**Set task:** Copy out the lines below word for word, starting with the line that contains "coordinates (934, 218)." and ending with the line that contains "This screenshot has height=369, width=656.", both included.

**The data:**

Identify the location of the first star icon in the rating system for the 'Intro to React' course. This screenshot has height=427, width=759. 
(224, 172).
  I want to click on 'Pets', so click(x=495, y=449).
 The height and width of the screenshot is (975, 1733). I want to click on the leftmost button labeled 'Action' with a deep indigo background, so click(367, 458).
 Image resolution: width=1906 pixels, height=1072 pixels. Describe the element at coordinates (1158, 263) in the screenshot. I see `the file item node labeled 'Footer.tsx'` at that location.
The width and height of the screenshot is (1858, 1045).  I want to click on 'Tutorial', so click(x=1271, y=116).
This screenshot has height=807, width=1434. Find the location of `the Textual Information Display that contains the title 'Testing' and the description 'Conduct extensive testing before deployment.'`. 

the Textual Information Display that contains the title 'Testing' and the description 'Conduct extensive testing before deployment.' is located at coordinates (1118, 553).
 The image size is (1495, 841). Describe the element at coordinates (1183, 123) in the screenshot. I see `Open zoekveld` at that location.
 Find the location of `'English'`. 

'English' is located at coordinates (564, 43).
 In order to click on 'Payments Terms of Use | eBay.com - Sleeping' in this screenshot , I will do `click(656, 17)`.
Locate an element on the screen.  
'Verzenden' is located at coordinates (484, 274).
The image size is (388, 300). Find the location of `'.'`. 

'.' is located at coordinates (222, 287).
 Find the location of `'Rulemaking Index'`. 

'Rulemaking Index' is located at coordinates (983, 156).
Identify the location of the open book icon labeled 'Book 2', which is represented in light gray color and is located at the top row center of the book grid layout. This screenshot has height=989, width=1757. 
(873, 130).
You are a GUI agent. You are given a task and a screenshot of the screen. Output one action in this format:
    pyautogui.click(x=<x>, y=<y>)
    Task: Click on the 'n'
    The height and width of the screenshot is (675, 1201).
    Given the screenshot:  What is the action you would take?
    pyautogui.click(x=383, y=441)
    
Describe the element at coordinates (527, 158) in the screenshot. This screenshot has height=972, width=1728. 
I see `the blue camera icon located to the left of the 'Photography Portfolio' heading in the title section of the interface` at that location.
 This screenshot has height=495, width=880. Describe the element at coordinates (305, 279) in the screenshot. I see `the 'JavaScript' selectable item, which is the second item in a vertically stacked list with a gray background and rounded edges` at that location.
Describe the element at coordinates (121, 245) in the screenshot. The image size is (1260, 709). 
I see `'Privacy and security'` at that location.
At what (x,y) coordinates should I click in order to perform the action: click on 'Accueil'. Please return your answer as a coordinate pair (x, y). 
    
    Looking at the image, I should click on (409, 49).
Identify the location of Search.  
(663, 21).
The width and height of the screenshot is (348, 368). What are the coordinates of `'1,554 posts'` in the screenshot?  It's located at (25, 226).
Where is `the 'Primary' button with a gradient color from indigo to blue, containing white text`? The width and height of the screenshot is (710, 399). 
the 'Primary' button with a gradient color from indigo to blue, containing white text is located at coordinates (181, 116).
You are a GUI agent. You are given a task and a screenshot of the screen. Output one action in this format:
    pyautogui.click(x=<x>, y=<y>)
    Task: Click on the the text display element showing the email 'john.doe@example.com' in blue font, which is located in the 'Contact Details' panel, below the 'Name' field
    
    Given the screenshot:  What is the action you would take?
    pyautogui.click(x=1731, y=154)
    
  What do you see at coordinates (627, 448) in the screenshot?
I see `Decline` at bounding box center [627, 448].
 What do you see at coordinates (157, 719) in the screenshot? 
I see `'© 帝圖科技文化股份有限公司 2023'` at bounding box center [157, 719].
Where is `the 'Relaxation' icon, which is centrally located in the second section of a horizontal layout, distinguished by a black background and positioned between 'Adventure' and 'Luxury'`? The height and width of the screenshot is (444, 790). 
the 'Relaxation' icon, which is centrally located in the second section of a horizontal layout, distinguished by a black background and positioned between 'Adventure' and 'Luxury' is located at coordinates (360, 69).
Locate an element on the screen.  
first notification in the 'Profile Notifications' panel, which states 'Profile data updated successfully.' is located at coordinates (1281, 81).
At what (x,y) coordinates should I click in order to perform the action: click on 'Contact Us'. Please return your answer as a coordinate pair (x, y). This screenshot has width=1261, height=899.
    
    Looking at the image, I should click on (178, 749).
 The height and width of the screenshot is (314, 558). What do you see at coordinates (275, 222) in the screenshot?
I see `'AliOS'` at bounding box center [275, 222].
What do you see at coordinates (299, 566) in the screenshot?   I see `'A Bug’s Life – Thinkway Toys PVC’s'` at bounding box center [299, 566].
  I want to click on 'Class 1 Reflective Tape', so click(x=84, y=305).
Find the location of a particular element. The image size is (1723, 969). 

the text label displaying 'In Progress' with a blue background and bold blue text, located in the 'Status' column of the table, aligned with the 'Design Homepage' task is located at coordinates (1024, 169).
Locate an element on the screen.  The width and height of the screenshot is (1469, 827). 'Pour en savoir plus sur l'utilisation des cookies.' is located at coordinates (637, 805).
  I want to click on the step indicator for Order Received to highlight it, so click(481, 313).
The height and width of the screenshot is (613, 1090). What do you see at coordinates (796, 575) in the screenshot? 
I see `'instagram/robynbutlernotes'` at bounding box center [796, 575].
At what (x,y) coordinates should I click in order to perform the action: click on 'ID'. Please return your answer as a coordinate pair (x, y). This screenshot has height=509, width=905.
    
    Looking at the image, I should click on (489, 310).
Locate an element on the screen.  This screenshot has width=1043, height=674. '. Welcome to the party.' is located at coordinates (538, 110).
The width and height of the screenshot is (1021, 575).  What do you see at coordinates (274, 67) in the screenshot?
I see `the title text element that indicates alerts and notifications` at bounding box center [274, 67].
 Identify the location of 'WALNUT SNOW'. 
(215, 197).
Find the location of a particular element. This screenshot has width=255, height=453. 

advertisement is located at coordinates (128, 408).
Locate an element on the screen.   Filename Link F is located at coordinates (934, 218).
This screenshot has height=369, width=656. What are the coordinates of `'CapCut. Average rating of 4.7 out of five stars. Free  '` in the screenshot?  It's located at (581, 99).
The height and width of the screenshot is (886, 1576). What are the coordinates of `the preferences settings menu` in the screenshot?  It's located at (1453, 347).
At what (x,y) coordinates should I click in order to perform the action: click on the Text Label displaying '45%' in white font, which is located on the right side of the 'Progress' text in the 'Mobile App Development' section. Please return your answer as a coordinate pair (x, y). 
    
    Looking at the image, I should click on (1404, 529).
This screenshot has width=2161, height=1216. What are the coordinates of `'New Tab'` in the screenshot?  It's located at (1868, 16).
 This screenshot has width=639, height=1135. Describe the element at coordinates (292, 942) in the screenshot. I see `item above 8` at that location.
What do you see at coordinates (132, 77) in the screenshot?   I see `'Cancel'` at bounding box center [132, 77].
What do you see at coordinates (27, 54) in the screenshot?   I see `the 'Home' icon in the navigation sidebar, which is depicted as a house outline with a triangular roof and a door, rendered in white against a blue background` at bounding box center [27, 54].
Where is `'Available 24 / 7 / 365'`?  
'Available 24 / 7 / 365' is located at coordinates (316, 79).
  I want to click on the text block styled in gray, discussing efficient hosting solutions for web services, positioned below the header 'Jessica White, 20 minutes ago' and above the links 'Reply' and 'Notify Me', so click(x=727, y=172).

**Full solution:**
Locate an element on the screen.   Filename Link F is located at coordinates (934, 218).
This screenshot has height=369, width=656. What are the coordinates of `'CapCut. Average rating of 4.7 out of five stars. Free  '` in the screenshot?  It's located at (581, 99).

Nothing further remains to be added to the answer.